Butantan inicia produção de vacina contra gripe

O Instituto Butantan, órgão vinculado à Secretaria de Estado da Saúde e responsável por mais da metade das vacinas produzidas no país, inicia nesta quinta-feira, 28 de setembro, a produção da vacina contra gripe que será usada na campanha do Programa Nacional de Imunização em 2018. A capacidade de fornecimento é de 60 milhões de doses, 15 milhões a mais do que o produzido no ano passado.

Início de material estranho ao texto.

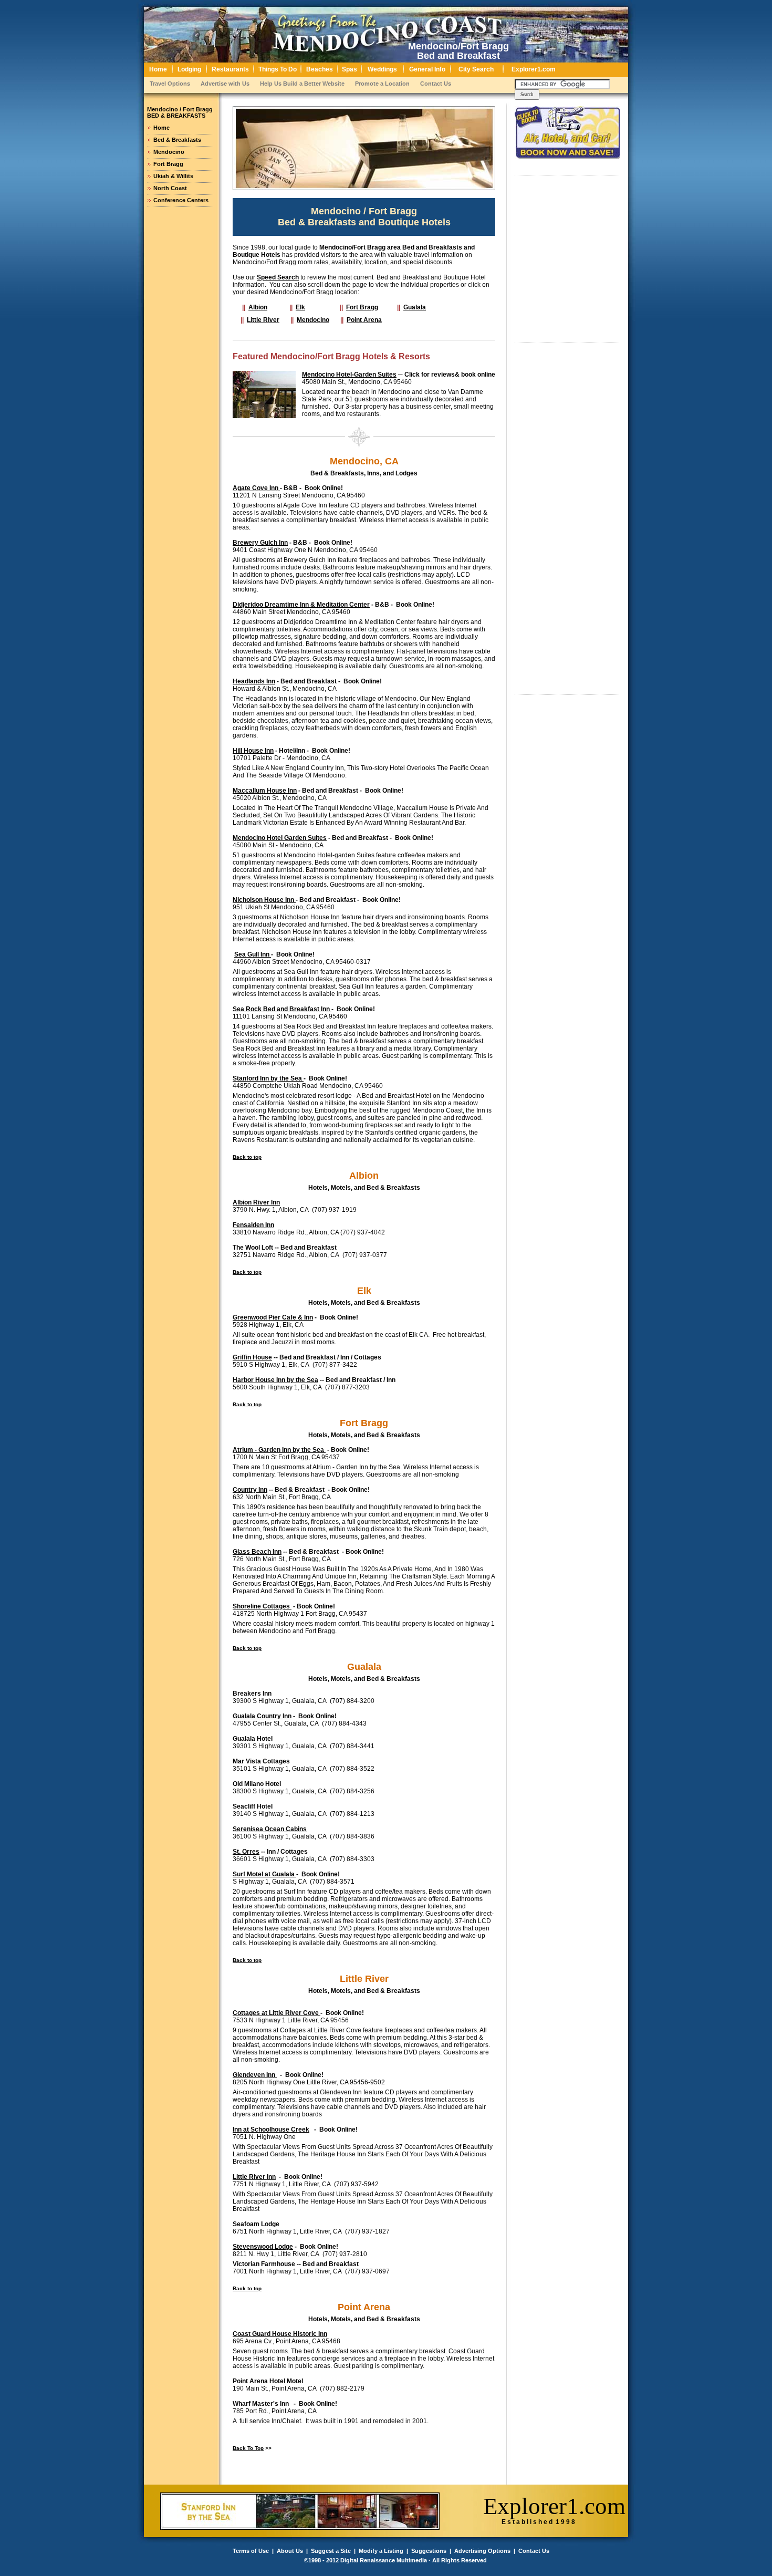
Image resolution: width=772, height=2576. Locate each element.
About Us (290, 2551)
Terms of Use (251, 2551)
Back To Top (248, 2448)
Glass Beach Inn (257, 1551)
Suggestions (428, 2551)
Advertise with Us (225, 83)
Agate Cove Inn (256, 488)
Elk (300, 307)
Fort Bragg (168, 164)
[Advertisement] (593, 260)
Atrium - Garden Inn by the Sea (279, 1449)
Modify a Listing (381, 2551)
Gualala (414, 307)
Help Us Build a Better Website (302, 83)
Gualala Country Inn (262, 1716)
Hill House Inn (253, 750)
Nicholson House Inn (264, 899)
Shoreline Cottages (262, 1606)
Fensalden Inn (253, 1225)
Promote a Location (382, 83)
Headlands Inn (254, 681)
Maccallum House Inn (265, 790)
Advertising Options (482, 2551)
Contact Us (435, 83)
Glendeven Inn (255, 2075)
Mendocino (168, 152)
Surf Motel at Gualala (264, 1874)
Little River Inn (254, 2176)
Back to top (247, 1157)
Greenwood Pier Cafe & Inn (273, 1317)
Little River (263, 320)
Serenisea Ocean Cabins (270, 1829)
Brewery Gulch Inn (260, 542)
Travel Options (170, 83)
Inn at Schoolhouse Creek (271, 2129)
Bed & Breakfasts (177, 140)
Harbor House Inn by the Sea (275, 1380)
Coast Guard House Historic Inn (280, 2334)
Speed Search (278, 277)
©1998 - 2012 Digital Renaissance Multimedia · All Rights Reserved (395, 2560)
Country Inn (250, 1489)
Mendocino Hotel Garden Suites (280, 838)
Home (161, 127)
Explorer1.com (554, 2506)
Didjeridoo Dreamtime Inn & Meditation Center (301, 604)
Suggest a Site (331, 2551)
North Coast (170, 188)
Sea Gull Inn (252, 954)
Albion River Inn (256, 1202)
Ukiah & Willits (173, 176)
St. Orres (246, 1851)
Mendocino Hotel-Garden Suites (349, 374)
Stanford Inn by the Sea (268, 1078)
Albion (257, 307)
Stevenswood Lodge (263, 2246)
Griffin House (252, 1357)
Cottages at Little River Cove (276, 2013)
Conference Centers (180, 200)
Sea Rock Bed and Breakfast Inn (282, 1009)
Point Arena (364, 320)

Com investimento de R$ 5 milhões, o Instituto pôde aumentar a capacidade produtiva, iniciando pela primeira vez o processo de fabricação sem riscos. Ou seja, o início da produção é concomitante ao anúncio da Organização Mundial da Saúde (OMS), que define quais tipos de vírus estão mais circulantes, e não com mais de um mês antecedência como acontecia nos anos anteriores. A OMS deve fazer o anúncio oficial das cepas circulantes em 2018 nesta sexta-feira, 29 de setembro.

“Esse investimento possibilitou aumentar a produção, garantindo segurança e agilidade nos processos produtivos e, posteriormente, na entrega das doses ao Ministério da Saúde. Para se ter uma ideia, no ano passado, em 10 meses produzimos 45 milhões de doses e neste ano, com este investimento, iremos fornecer 60 milhões em oito meses de produção”, explica Dimas Covas, diretor do Instituto Butantan.

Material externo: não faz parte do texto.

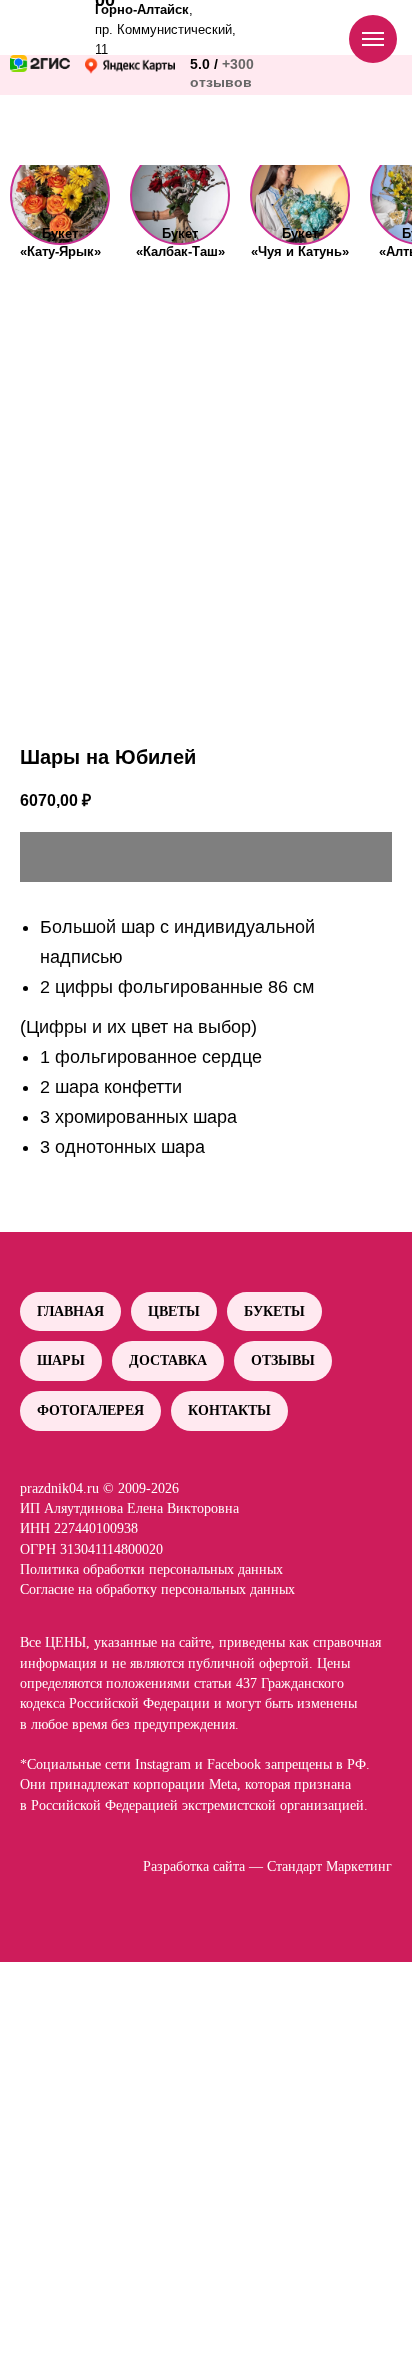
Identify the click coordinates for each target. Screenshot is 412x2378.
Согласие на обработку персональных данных (157, 1589)
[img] (60, 195)
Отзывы (283, 1360)
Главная (70, 1311)
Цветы (174, 1311)
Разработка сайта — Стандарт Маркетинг (267, 1866)
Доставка (168, 1360)
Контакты (229, 1410)
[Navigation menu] (373, 39)
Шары (61, 1360)
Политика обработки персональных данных (151, 1569)
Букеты (274, 1311)
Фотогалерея (90, 1410)
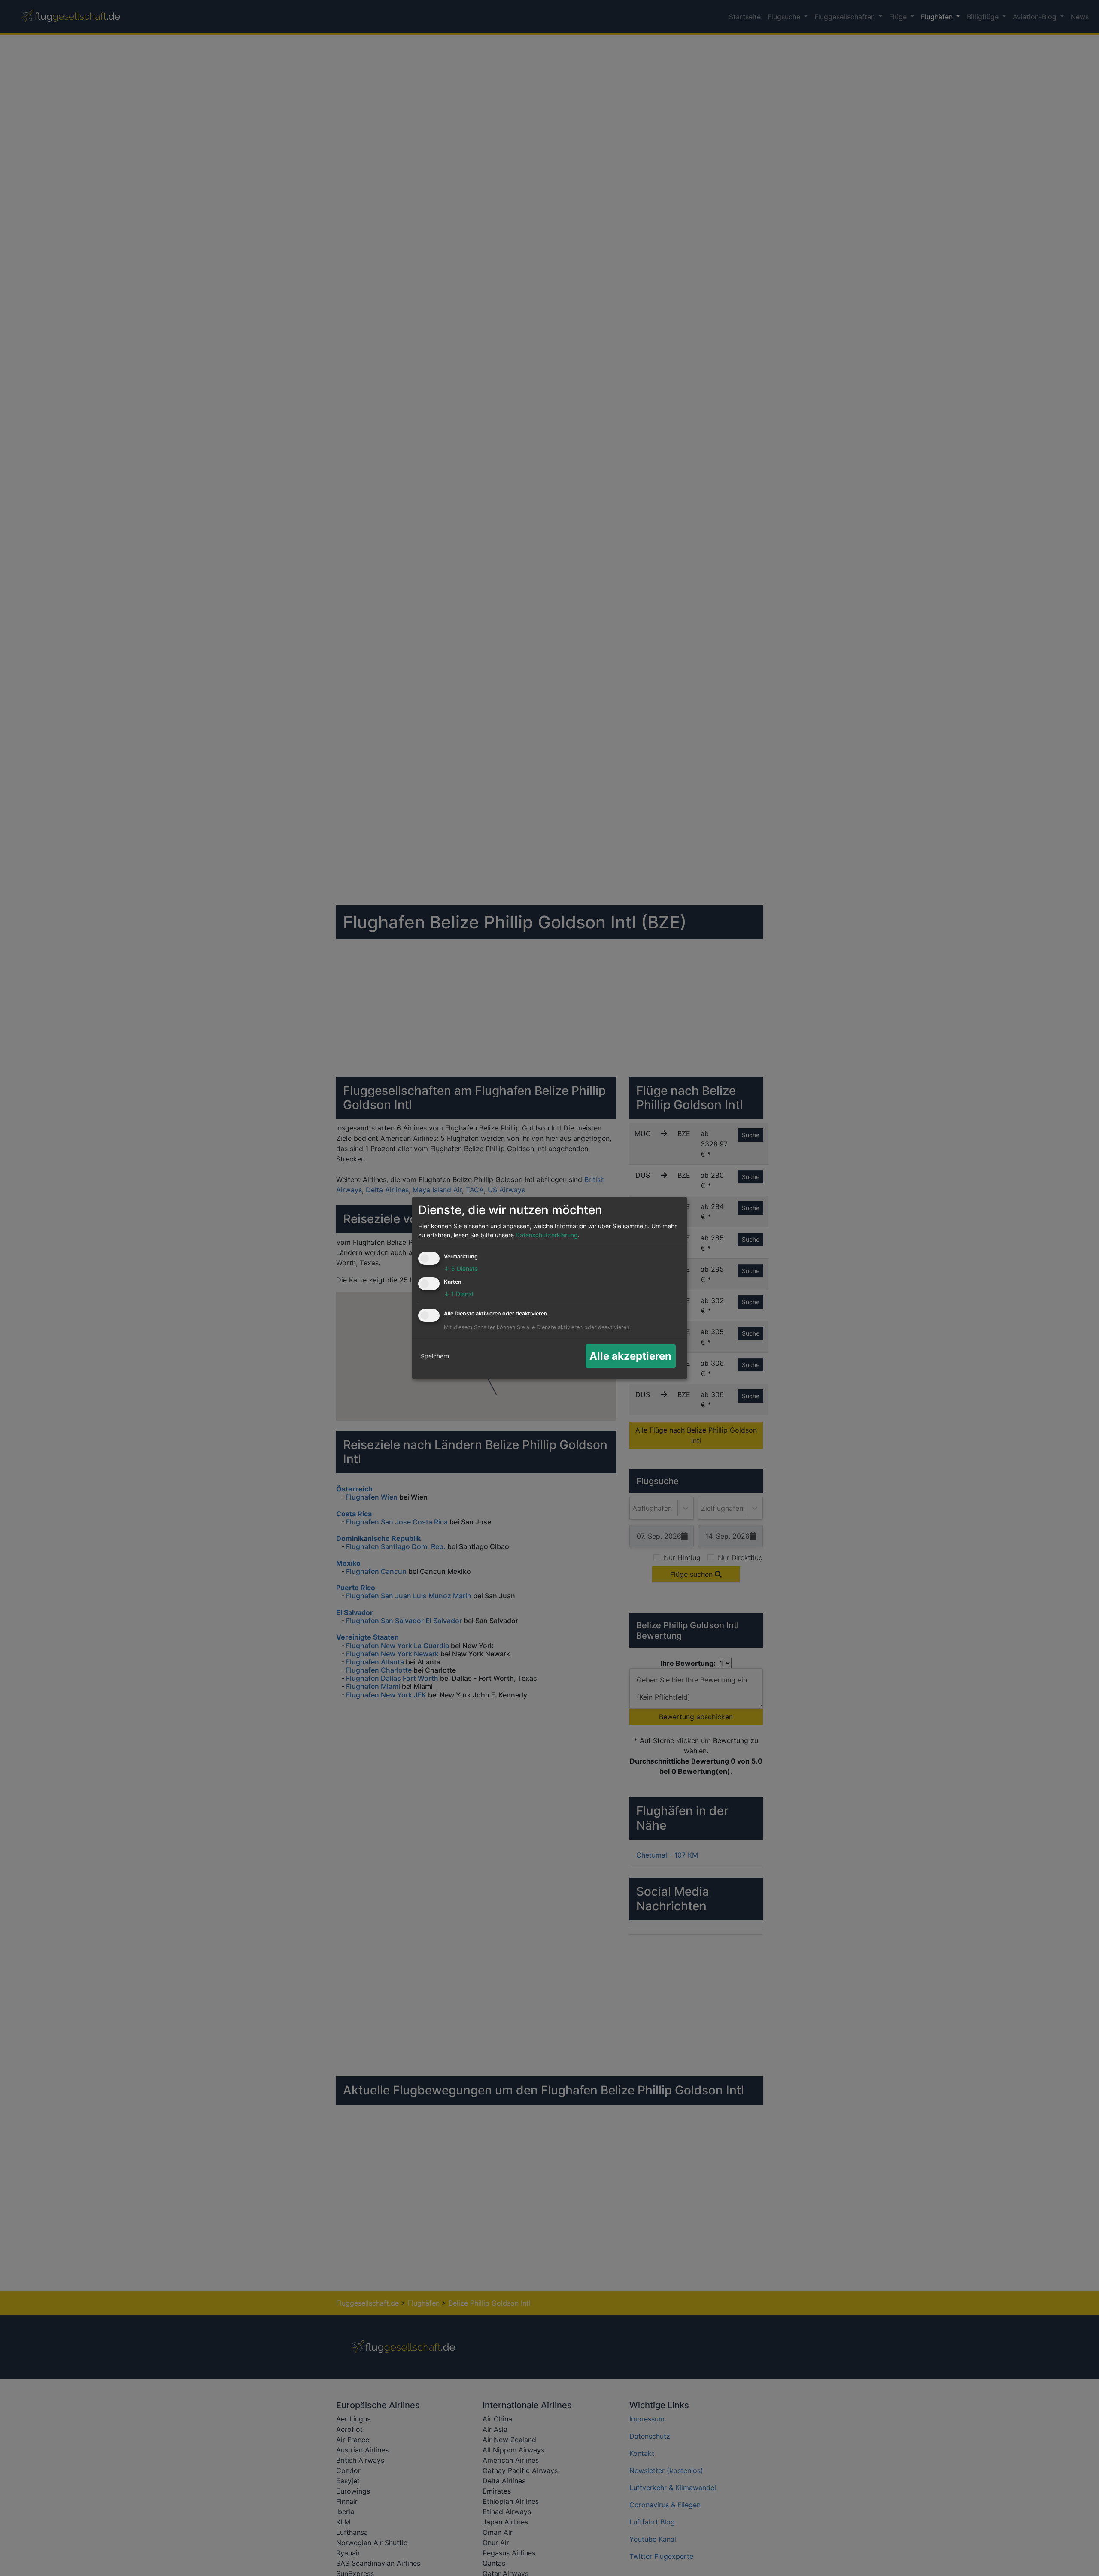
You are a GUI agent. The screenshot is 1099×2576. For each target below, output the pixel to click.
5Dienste (461, 1268)
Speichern (435, 1356)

O processo de fabricação das doses exige o trabalho interrupto de 500 funcionários, de setembro deste ano até maio de 2018, e a fecundação de 60 milhões de ovos, necessários para o cultivo dos vírus usados na vacina. Por dia, são 321.984 ovos que chegam à instituição, e que já começam a ser inoculados.

É no interior dos ovos embrionados, entre 10 e 11 dias, que são injetadas o inoculo viral do vírus H1N1 e das outras duas cepas da gripe incluídas na vacina: H3N2 e B. Durante 60 a 72 horas, os ovos ficam em período de incubação, quando o vírus injetado se replica no líquido alantóico que envolve o pintinho.

Cada ovo rende em média o equivalente a três doses de um dos vírus, e como a vacina protege contra três tipos, é necessário repetir esse processo com cada cepa, o que exige 60 milhões de ovos para produzir as 60 milhões de doses da vacina influenza trivalente (fragmentada e inativada) que são fornecidas para o Ministério da Saúde.

Após as 60 a 72 horas de incubação, o líquido é retirado do ovo e purificado, para que apenas os vírus sejam extraídos. Em seguida, se inicia um processo para inativar e fragmentar o vírus, para que ele fique sem atividade.

A transferência de tecnologia para a produção da vacina contra a influenza da francesa Sanofi Pasteur para o Butantan começou em 1999 e foi concluído em 2012. Neste mesmo ano, o Instituto inaugurou a fábrica para a produção da vacina da gripe, a maior da América Latina exclusiva para a doença. Desde então, o número de doses produzidas nacionalmente vem aumentando, passando de 6,3 milhões no primeiro ano para o número atual.